Part A

Use the program that I have provided (or build it from the source code) to examine the convergence rates of several Krylov methods.  Select a 129x129 array of volumes for the conduction problem, and plot the logarithm of the maximum residual vs.iteration number for the 3 Krylov methods, and the SOR.   You should tell the program not to generate a direct solution.  Accept the default response to questions on the level of incomplete factorization and the number of iterations before restart of GMRES.  Compare run times with those you got for a similar conduction problem with the best combination of options in the MultiGrid program mgsor. Note that comparison of residuals from the MultiGrid and Krylov solvers is a bit like comparing apples and oranges, because the matrices are different as are the forms of the residual used in convergence tests.  I tryed to account for these differences when setting the convergence criteria in the two programs.

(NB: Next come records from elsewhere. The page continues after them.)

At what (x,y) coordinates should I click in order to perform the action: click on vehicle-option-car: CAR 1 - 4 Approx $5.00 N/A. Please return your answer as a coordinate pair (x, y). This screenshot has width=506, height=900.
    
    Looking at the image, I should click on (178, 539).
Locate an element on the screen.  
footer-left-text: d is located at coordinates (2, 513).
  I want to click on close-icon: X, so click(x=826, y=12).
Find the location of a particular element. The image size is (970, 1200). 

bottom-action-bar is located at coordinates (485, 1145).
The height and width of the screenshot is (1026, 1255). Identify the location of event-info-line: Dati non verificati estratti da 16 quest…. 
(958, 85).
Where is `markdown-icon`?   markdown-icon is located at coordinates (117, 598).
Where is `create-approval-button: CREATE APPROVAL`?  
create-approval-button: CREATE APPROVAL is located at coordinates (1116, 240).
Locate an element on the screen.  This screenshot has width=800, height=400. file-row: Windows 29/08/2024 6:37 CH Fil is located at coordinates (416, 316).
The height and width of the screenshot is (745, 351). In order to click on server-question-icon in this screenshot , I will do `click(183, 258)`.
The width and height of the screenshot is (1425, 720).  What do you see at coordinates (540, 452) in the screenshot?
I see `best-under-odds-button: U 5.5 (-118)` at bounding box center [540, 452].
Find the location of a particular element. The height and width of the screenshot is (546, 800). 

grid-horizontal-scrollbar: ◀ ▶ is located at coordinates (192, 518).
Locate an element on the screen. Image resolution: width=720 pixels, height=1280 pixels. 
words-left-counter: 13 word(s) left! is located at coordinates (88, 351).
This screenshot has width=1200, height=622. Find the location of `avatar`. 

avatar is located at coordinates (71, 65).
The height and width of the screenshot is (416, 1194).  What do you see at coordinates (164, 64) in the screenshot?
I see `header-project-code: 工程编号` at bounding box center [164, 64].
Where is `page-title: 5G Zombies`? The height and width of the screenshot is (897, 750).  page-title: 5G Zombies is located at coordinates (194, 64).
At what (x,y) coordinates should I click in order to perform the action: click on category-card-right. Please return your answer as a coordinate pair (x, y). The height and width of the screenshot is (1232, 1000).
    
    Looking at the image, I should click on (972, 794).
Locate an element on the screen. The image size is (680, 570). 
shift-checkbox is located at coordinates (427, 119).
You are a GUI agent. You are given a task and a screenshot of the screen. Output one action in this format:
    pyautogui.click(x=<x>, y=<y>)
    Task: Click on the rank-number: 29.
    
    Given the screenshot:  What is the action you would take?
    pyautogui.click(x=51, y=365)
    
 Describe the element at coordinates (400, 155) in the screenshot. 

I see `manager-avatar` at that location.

Run all methods 5 times to get a feeling for the range of run times.  Construct a table listing the method name, the minimum execution time in your 5 runs, and the difference between maximum and minimum execution times.  Order your table from low to high execution time.  Try to make your computer runs  with as few other applications active as possible.

Part B

Use the program that I have provided (or build it from the source code) to look at behavior of direct solution for non-diagonally dominant matrices.  Plot the log of maximum absolute error vs. coefficient below the diagonal for  100 equations and coefficient values from 0.0 to 3.0 in increments of 0.2.  Plot the maximum residual for the same set of coefficients.  Aside from incorrect answers, what do you see in the results that should disturb you.